- What is needed:
Copy out the rows below word for word, keeping every line the same.

- Dataset:

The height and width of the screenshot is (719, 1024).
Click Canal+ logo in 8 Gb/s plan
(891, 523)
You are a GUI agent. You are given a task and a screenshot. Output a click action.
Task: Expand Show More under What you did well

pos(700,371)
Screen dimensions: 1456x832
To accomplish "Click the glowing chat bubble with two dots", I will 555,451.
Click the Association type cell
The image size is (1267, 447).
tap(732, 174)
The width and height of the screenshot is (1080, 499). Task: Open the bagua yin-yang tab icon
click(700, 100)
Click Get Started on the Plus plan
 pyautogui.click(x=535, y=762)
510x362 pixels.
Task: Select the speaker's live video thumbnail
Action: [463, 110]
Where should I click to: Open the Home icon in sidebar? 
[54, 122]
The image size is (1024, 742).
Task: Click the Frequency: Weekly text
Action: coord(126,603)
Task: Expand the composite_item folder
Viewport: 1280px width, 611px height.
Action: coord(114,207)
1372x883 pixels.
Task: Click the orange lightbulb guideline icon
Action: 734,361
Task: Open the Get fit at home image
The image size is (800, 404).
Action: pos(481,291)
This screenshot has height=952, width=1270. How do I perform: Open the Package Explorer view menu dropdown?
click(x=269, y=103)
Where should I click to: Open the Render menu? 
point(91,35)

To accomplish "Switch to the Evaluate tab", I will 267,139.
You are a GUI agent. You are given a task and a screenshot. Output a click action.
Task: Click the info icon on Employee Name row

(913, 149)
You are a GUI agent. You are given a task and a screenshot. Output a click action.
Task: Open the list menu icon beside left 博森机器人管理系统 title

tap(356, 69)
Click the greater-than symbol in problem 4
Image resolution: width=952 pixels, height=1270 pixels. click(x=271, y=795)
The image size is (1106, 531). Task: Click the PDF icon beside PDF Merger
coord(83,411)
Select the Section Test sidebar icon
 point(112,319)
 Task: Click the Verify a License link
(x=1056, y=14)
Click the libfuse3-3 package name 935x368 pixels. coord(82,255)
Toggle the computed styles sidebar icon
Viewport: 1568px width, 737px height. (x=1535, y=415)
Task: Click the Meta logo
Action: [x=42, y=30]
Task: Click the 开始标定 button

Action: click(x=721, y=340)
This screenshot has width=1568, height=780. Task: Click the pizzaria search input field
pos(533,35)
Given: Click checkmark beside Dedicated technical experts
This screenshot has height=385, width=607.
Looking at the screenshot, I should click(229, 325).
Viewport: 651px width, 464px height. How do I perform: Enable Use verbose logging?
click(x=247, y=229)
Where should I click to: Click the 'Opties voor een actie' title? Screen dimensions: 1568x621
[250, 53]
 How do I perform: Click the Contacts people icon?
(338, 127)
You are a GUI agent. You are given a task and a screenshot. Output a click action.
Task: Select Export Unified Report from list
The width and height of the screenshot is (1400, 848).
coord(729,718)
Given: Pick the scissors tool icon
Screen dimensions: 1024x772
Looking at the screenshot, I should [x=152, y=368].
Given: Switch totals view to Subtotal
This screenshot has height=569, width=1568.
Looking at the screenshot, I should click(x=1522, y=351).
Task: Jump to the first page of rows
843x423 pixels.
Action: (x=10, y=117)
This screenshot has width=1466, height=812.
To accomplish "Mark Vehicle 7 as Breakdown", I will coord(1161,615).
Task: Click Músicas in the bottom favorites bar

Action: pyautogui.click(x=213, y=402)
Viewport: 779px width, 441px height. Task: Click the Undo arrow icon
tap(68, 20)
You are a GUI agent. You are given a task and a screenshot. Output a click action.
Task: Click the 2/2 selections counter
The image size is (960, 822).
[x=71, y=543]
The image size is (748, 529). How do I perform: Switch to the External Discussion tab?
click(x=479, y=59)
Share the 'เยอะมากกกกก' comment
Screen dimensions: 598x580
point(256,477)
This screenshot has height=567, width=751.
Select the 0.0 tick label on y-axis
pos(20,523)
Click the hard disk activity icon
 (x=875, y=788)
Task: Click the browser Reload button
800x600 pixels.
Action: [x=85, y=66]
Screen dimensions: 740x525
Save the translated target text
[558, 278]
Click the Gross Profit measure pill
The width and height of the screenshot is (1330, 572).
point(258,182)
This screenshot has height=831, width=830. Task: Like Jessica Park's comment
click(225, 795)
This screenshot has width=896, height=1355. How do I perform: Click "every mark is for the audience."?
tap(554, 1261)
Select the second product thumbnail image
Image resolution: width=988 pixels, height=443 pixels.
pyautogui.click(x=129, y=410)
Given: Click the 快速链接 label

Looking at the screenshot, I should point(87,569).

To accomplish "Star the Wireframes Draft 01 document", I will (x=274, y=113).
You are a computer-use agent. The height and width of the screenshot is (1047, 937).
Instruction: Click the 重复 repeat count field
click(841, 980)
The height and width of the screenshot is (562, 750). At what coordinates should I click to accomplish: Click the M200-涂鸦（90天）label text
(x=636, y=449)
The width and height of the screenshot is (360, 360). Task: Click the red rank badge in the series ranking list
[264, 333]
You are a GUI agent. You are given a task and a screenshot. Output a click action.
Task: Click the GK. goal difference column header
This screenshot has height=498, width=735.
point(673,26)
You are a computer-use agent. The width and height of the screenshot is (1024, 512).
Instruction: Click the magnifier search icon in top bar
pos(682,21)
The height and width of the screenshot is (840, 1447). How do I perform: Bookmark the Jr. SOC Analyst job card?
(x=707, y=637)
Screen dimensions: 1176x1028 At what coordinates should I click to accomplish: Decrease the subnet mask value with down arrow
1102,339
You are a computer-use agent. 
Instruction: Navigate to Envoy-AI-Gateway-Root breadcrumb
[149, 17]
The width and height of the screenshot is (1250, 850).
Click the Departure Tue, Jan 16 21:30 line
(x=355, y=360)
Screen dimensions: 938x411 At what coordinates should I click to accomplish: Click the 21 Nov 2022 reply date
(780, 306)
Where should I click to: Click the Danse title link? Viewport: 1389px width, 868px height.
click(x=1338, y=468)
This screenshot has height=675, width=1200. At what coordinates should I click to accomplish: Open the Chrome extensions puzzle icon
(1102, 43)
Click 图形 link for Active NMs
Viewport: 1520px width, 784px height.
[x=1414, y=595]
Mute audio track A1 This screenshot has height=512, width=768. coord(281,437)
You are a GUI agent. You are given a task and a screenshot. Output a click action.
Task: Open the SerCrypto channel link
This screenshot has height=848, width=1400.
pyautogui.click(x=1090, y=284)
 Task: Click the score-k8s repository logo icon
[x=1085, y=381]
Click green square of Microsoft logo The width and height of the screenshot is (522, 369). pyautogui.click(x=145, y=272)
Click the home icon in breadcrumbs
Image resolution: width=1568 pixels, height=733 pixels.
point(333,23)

- Exercise response:
The height and width of the screenshot is (719, 1024).
Click Canal+ logo in 8 Gb/s plan
(891, 523)
You are a GUI agent. You are given a task and a screenshot. Output a click action.
Task: Expand Show More under What you did well

pos(700,371)
Screen dimensions: 1456x832
To accomplish "Click the glowing chat bubble with two dots", I will 555,451.
Click the Association type cell
The image size is (1267, 447).
tap(732, 174)
The width and height of the screenshot is (1080, 499). Task: Open the bagua yin-yang tab icon
click(700, 100)
Click Get Started on the Plus plan
 pyautogui.click(x=535, y=762)
510x362 pixels.
Task: Select the speaker's live video thumbnail
Action: [463, 110]
Where should I click to: Open the Home icon in sidebar? 
[54, 122]
The image size is (1024, 742).
Task: Click the Frequency: Weekly text
Action: coord(126,603)
Task: Expand the composite_item folder
Viewport: 1280px width, 611px height.
Action: coord(114,207)
1372x883 pixels.
Task: Click the orange lightbulb guideline icon
Action: 734,361
Task: Open the Get fit at home image
The image size is (800, 404).
Action: pos(481,291)
This screenshot has height=952, width=1270. How do I perform: Open the Package Explorer view menu dropdown?
click(x=269, y=103)
Where should I click to: Open the Render menu? 
point(91,35)

To accomplish "Switch to the Evaluate tab", I will 267,139.
You are a GUI agent. You are given a task and a screenshot. Output a click action.
Task: Click the info icon on Employee Name row

(913, 149)
You are a GUI agent. You are given a task and a screenshot. Output a click action.
Task: Open the list menu icon beside left 博森机器人管理系统 title

tap(356, 69)
Click the greater-than symbol in problem 4
Image resolution: width=952 pixels, height=1270 pixels. click(x=271, y=795)
The image size is (1106, 531). Task: Click the PDF icon beside PDF Merger
coord(83,411)
Select the Section Test sidebar icon
 point(112,319)
 Task: Click the Verify a License link
(x=1056, y=14)
Click the libfuse3-3 package name 935x368 pixels. coord(82,255)
Toggle the computed styles sidebar icon
Viewport: 1568px width, 737px height. (x=1535, y=415)
Task: Click the Meta logo
Action: [x=42, y=30]
Task: Click the 开始标定 button

Action: click(x=721, y=340)
This screenshot has width=1568, height=780. Task: Click the pizzaria search input field
pos(533,35)
Given: Click checkmark beside Dedicated technical experts
This screenshot has height=385, width=607.
Looking at the screenshot, I should click(229, 325).
Viewport: 651px width, 464px height. How do I perform: Enable Use verbose logging?
click(x=247, y=229)
Where should I click to: Click the 'Opties voor een actie' title? Screen dimensions: 1568x621
[250, 53]
 How do I perform: Click the Contacts people icon?
(338, 127)
You are a GUI agent. You are given a task and a screenshot. Output a click action.
Task: Select Export Unified Report from list
The width and height of the screenshot is (1400, 848).
coord(729,718)
Given: Pick the scissors tool icon
Screen dimensions: 1024x772
Looking at the screenshot, I should [x=152, y=368].
Given: Switch totals view to Subtotal
This screenshot has height=569, width=1568.
Looking at the screenshot, I should click(x=1522, y=351).
Task: Jump to the first page of rows
843x423 pixels.
Action: (x=10, y=117)
This screenshot has width=1466, height=812.
To accomplish "Mark Vehicle 7 as Breakdown", I will coord(1161,615).
Task: Click Músicas in the bottom favorites bar

Action: pyautogui.click(x=213, y=402)
Viewport: 779px width, 441px height. Task: Click the Undo arrow icon
tap(68, 20)
You are a GUI agent. You are given a task and a screenshot. Output a click action.
Task: Click the 2/2 selections counter
The image size is (960, 822).
[x=71, y=543]
The image size is (748, 529). How do I perform: Switch to the External Discussion tab?
click(x=479, y=59)
Share the 'เยอะมากกกกก' comment
Screen dimensions: 598x580
point(256,477)
This screenshot has height=567, width=751.
Select the 0.0 tick label on y-axis
pos(20,523)
Click the hard disk activity icon
 (x=875, y=788)
Task: Click the browser Reload button
800x600 pixels.
Action: [x=85, y=66]
Screen dimensions: 740x525
Save the translated target text
[558, 278]
Click the Gross Profit measure pill
The width and height of the screenshot is (1330, 572).
point(258,182)
This screenshot has height=831, width=830. Task: Like Jessica Park's comment
click(225, 795)
This screenshot has width=896, height=1355. How do I perform: Click "every mark is for the audience."?
tap(554, 1261)
Select the second product thumbnail image
Image resolution: width=988 pixels, height=443 pixels.
pyautogui.click(x=129, y=410)
Given: Click the 快速链接 label

Looking at the screenshot, I should point(87,569).

To accomplish "Star the Wireframes Draft 01 document", I will (x=274, y=113).
You are a computer-use agent. The height and width of the screenshot is (1047, 937).
Instruction: Click the 重复 repeat count field
click(841, 980)
The height and width of the screenshot is (562, 750). At what coordinates should I click to accomplish: Click the M200-涂鸦（90天）label text
(x=636, y=449)
The width and height of the screenshot is (360, 360). Task: Click the red rank badge in the series ranking list
[264, 333]
You are a GUI agent. You are given a task and a screenshot. Output a click action.
Task: Click the GK. goal difference column header
This screenshot has height=498, width=735.
point(673,26)
You are a computer-use agent. The width and height of the screenshot is (1024, 512).
Instruction: Click the magnifier search icon in top bar
pos(682,21)
The height and width of the screenshot is (840, 1447). How do I perform: Bookmark the Jr. SOC Analyst job card?
(x=707, y=637)
Screen dimensions: 1176x1028 At what coordinates should I click to accomplish: Decrease the subnet mask value with down arrow
1102,339
You are a computer-use agent. 
Instruction: Navigate to Envoy-AI-Gateway-Root breadcrumb
[149, 17]
The width and height of the screenshot is (1250, 850).
Click the Departure Tue, Jan 16 21:30 line
(x=355, y=360)
Screen dimensions: 938x411 At what coordinates should I click to accomplish: Click the 21 Nov 2022 reply date
(780, 306)
Where should I click to: Click the Danse title link? Viewport: 1389px width, 868px height.
click(x=1338, y=468)
This screenshot has height=675, width=1200. At what coordinates should I click to accomplish: Open the Chrome extensions puzzle icon
(1102, 43)
Click 图形 link for Active NMs
Viewport: 1520px width, 784px height.
[x=1414, y=595]
Mute audio track A1 This screenshot has height=512, width=768. coord(281,437)
You are a GUI agent. You are given a task and a screenshot. Output a click action.
Task: Open the SerCrypto channel link
This screenshot has height=848, width=1400.
pyautogui.click(x=1090, y=284)
 Task: Click the score-k8s repository logo icon
[x=1085, y=381]
Click green square of Microsoft logo The width and height of the screenshot is (522, 369). pyautogui.click(x=145, y=272)
Click the home icon in breadcrumbs
Image resolution: width=1568 pixels, height=733 pixels.
point(333,23)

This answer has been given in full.